Opéra de Rouen Normandie, 28 janvier
Après avoir revu, il y a quelques semaines au Théâtre des Champs-Élysées, la production de référence d’Olivier Py (voir O. M. n° 209 p. 67 de février), il est passionnant de découvrir la proposition, toute différente, de Tiphaine Raffier. Pour sa première mise en scène d’opéra, la metteuse en scène, riche de son expérience théâtrale, court le risque calculé de la transposition à l’époque contemporaine, discrète toutefois, avec des décors et des costumes sobres, mais soigneusement pensés.
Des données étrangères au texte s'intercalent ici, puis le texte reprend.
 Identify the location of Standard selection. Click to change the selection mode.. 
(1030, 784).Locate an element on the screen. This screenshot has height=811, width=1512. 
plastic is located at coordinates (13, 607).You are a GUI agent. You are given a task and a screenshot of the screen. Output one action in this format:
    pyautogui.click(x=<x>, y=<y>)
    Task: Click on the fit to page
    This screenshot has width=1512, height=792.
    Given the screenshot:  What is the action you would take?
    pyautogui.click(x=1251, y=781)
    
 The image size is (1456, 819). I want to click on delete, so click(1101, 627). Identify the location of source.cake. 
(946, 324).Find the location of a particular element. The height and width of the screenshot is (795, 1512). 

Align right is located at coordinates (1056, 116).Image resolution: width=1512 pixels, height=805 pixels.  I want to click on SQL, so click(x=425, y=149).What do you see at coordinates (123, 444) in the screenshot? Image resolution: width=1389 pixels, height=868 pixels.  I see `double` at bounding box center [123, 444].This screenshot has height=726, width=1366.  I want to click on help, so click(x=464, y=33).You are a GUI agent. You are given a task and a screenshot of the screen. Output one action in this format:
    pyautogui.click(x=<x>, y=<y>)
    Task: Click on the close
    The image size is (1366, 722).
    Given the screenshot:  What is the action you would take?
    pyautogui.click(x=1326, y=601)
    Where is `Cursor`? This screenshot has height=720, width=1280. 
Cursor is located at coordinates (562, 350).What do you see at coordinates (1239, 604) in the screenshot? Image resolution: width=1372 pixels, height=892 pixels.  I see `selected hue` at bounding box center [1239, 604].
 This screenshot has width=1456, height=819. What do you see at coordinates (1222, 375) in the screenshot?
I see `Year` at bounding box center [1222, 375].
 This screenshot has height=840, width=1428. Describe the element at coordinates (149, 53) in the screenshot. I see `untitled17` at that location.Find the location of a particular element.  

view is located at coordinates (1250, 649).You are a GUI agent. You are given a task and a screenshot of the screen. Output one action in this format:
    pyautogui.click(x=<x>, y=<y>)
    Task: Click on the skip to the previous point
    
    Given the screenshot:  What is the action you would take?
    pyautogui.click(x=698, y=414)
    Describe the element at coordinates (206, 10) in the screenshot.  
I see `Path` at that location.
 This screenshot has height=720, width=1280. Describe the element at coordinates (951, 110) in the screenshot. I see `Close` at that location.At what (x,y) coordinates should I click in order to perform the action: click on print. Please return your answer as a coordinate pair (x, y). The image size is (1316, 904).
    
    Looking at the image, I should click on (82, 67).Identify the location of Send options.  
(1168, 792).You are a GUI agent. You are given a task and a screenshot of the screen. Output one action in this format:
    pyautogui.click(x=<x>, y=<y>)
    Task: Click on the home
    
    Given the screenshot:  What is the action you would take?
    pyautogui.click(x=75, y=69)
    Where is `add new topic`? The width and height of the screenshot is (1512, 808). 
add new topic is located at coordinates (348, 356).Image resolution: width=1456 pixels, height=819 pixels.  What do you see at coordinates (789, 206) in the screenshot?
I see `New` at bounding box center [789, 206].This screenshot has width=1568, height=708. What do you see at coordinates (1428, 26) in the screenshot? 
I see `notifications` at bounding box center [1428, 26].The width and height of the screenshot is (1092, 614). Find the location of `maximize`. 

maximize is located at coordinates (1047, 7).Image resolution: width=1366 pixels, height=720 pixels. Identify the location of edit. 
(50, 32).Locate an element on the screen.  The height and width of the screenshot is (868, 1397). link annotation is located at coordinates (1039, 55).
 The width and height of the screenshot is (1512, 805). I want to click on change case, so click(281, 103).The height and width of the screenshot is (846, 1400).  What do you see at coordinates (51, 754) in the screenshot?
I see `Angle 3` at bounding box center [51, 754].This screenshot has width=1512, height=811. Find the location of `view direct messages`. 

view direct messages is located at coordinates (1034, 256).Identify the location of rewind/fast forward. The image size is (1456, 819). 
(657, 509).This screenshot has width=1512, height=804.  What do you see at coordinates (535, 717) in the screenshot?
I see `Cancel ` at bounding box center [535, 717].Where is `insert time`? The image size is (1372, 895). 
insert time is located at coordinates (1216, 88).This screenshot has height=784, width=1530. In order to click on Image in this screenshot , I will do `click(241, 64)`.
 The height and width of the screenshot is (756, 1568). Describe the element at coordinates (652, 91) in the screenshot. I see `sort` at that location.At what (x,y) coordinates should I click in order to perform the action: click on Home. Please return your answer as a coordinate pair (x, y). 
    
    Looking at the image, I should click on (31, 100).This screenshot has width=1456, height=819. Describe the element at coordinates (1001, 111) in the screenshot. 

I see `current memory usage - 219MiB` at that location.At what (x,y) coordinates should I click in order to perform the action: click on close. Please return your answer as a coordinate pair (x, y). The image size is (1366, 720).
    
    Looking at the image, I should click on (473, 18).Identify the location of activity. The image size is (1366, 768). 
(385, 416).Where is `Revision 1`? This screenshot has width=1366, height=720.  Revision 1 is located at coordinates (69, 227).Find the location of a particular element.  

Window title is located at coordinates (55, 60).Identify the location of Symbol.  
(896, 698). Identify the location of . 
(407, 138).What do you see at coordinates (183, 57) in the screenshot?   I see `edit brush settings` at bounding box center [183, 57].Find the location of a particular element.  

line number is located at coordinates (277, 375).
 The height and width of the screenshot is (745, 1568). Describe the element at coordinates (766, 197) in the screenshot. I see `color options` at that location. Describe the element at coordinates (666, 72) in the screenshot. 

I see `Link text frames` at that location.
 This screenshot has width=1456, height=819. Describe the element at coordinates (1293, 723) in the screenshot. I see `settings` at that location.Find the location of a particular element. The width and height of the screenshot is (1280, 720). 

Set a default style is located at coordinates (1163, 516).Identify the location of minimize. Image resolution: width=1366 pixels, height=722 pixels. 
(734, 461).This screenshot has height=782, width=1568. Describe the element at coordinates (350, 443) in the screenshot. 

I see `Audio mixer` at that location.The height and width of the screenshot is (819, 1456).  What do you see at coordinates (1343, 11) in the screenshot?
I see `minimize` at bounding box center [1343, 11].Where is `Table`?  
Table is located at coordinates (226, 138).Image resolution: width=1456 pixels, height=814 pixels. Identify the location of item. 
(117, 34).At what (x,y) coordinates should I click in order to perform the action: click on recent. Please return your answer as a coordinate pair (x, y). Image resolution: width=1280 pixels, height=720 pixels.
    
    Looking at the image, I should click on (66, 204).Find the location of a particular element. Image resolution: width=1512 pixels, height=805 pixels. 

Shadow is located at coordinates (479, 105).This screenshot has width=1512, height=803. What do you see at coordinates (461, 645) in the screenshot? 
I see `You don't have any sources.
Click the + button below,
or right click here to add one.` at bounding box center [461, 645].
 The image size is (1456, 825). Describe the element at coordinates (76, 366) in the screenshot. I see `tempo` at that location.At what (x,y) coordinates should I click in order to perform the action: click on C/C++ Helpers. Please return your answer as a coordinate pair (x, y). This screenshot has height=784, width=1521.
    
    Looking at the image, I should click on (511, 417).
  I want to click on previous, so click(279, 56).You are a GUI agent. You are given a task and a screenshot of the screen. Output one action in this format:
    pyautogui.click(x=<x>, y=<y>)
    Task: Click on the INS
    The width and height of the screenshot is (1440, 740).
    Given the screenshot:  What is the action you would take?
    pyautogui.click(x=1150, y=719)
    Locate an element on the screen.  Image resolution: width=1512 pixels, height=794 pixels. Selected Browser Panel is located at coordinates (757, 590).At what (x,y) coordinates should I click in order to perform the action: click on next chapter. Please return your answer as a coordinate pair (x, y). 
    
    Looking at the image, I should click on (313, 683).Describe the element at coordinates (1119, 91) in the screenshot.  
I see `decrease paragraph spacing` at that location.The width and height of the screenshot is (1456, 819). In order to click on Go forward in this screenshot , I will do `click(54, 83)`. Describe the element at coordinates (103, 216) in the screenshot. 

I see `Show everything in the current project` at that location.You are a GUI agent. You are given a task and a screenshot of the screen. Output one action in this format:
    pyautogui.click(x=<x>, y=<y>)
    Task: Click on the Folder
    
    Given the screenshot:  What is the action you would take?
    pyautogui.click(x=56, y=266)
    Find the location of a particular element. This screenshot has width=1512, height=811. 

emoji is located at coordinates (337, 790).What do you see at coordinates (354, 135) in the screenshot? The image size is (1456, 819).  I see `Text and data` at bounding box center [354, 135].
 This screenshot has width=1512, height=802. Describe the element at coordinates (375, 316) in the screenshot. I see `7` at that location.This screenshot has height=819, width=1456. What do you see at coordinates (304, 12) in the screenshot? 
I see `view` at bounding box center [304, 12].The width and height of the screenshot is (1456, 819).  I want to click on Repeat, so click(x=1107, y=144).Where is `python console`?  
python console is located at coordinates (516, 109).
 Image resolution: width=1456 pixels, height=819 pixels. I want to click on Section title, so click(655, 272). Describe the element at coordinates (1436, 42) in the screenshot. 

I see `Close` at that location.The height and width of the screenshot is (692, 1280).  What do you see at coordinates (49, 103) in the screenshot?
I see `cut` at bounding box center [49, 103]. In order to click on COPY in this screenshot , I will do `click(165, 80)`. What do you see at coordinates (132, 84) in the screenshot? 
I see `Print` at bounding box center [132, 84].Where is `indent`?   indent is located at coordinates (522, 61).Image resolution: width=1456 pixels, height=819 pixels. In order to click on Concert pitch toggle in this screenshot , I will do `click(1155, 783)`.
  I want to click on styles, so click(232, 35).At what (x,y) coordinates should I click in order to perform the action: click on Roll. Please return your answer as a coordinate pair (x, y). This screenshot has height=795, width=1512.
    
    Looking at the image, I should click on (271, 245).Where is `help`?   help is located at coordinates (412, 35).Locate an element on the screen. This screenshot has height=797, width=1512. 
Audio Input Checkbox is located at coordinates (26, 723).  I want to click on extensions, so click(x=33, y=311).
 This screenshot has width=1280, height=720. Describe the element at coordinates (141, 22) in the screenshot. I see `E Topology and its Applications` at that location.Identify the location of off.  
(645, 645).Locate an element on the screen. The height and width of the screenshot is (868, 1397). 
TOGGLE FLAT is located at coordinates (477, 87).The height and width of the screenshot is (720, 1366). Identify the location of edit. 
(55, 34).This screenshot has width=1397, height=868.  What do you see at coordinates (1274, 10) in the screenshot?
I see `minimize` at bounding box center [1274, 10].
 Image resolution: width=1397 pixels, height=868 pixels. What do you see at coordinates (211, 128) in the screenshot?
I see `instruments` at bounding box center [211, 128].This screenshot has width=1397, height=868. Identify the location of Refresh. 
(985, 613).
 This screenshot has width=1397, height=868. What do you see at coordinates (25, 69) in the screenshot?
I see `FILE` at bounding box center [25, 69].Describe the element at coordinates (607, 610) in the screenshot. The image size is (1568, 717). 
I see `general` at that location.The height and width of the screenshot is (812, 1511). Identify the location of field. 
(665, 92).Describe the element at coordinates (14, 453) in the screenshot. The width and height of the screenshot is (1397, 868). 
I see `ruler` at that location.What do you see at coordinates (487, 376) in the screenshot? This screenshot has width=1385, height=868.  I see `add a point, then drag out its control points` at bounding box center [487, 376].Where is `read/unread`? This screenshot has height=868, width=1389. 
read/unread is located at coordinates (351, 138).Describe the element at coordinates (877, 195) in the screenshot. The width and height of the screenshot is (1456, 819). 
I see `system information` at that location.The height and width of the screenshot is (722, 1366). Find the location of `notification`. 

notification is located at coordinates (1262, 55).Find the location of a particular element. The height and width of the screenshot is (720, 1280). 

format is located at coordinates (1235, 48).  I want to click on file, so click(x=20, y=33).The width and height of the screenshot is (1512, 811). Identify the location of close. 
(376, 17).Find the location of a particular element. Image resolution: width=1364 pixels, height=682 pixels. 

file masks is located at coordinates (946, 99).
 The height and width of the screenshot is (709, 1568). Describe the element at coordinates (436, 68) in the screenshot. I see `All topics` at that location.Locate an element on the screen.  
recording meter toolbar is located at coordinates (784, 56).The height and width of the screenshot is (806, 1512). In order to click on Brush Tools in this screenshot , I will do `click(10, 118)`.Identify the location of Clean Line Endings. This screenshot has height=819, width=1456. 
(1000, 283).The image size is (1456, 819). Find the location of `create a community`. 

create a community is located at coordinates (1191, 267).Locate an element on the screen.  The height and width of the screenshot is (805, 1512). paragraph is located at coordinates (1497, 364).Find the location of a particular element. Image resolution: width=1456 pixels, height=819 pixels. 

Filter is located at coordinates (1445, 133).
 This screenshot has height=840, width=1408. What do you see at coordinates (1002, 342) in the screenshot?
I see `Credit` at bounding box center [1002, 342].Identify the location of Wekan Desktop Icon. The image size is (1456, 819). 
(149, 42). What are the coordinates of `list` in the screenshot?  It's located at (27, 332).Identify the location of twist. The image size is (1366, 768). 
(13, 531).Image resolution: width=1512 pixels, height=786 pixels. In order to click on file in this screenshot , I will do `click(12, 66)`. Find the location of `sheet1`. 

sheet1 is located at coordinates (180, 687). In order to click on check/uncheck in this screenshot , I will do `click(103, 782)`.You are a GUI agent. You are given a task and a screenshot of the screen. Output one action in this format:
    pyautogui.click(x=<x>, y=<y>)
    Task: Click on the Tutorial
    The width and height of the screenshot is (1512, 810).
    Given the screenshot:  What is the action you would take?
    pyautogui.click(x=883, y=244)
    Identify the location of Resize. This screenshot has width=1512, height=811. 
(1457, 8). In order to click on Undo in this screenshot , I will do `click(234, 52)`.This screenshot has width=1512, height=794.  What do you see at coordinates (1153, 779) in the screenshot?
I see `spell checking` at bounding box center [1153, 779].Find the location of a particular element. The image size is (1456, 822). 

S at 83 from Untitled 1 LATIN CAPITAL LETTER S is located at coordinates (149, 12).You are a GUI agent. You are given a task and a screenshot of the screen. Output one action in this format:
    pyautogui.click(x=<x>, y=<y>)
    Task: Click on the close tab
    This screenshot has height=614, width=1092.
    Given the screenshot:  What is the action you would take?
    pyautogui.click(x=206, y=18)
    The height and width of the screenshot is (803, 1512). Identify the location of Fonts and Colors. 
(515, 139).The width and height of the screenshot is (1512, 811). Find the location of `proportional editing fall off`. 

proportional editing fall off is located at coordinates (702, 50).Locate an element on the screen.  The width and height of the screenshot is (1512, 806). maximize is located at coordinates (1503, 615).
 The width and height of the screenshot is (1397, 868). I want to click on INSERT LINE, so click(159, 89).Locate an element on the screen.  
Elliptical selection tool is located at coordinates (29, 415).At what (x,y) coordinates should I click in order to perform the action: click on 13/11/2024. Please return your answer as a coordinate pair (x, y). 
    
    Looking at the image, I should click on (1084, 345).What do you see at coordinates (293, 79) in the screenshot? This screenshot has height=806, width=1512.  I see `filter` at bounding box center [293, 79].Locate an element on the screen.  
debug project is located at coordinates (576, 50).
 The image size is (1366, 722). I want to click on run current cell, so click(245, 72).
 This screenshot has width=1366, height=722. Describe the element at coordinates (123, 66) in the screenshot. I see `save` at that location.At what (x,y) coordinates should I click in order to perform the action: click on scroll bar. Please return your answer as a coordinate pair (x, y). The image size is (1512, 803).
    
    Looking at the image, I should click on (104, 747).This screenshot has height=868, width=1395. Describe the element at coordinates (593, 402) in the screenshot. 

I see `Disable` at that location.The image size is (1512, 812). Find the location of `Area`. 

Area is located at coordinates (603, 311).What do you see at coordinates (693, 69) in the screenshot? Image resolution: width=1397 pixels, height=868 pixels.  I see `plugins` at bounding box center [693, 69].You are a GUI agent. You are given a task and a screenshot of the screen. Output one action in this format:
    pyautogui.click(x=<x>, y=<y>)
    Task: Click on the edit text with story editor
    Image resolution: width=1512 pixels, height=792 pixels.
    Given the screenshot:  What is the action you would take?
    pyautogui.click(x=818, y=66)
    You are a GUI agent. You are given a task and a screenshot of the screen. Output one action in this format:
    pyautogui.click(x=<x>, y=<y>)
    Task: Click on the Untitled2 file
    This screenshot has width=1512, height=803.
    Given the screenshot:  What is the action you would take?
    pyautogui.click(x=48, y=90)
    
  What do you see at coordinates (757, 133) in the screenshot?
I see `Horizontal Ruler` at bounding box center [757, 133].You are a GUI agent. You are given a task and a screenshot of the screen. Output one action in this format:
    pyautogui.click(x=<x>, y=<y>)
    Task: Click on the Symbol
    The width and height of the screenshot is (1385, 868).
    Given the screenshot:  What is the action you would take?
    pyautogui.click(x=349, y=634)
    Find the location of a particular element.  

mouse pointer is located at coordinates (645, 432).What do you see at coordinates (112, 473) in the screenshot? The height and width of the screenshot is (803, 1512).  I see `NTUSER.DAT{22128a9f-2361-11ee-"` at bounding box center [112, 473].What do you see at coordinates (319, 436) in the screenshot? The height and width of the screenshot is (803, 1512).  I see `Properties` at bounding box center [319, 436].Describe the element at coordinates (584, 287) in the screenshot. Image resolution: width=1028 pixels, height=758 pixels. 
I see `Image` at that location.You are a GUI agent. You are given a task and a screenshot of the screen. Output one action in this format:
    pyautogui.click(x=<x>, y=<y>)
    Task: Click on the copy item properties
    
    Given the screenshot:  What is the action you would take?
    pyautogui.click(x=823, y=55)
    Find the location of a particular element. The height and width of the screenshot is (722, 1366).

Et ingénieusement contrepointée par des textes d’époque projetés sur le rideau ou en bandeau au-dessus de la scène, qui ancrent solidement dans la période révolutionnaire. Jusqu’à ce que l’irruption de soldats armés de kalachnikovs et des vidéos montrant les visages terrifiés des condamnées, lors des scènes finales, ne nous fassent retomber, assez brièvement par bonheur, dans l’ornière des clichés à la mode.
Les décors d’Hélène Jourdan surprennent d’abord, avec cette longue pièce basse qui sert de salon et de chambre à coucher au Marquis de la Force, fermée par un grand rideau d’un mauve tout épiscopal, mais qui découvre peu à peu des murs couverts d’images très signifiantes, ouvrant sur un joli jardin fleuri. Elle se verra substituer la très austère chapelle, intemporelle, du couvent, avant de s’ouvrir et de s’élargir très bellement sur le plateau dégagé, fermé au fond par un haut mur de plaques métalliques, après qu’au sol, une machine à laver vite enlevée a absorbé le rideau mauve initial. Pour s’entrouvrir finalement en laissant percer les rayons blancs d’une promesse de rédemption ou de transfiguration.
Parachevant le suivi d’une direction d’acteurs très poussée, dans les mouvements de groupe tout particulièrement, la chute brutale des Carmélites sur le sol inondé de la pluie tombée des cintres donne un final moins saisissant que celui d’Olivier Py, mais tout de même très réussi et d’une force impressionnante. Un excellent plateau achève d’emporter l’adhésion. Après la très belle prestation de Jean-Fernand Setti en Marquis, monumental par la stature comme par la voix profonde, il est dominé par l’étonnante Blanche de la Force de la jeune Hélène Carpentier, dans ses remarquables débuts de carrière : menue, mais puissante, et ardente surtout, pour une incarnation très émouvante. En face d’elle, s’impose – et s’expose très crûment – une Lucile Richardot bouleversante dans l’agonie de Madame de Croissy, presque insupportable de réalisme même, sur son lit d’infirmerie. Le très noble et bien chantant Chevalier de la Force de Julien Henric (nommé aux Victoires de la Musique classique en 2025) contribue à adoucir les angles, tandis qu’en seconde partie se déploie la somptueuse, chaude et puissante voix de velours de la soprano Axelle Fanyo, au registre large, mais qui donne une Madame Lidoine pas toujours compréhensible. Non moins énergique, les Mères Marie et Jeanne d’Eugénie Joneau et Aurélia Legay, ainsi que l’agile et espiègle Constance d’Emy Gazeilles, devant de bons comprimari. Brillante.
Ben Glassberg, le directeur musical de l’Opéra de Normandie, fait valoir, non sans quelques duretés d’accents, le plus pathétique et violent de l’œuvre avec un orchestre maison, auquel on pardonnera facilement des accrocs de cuivres ici et là, et l’excellent Chœur Accentus en résidence. Malgré tout, une production remarquablement élaborée, qu’on aura plaisir à revoir lors de sa reprise à Nancy, coproducteur, en janvier 2026.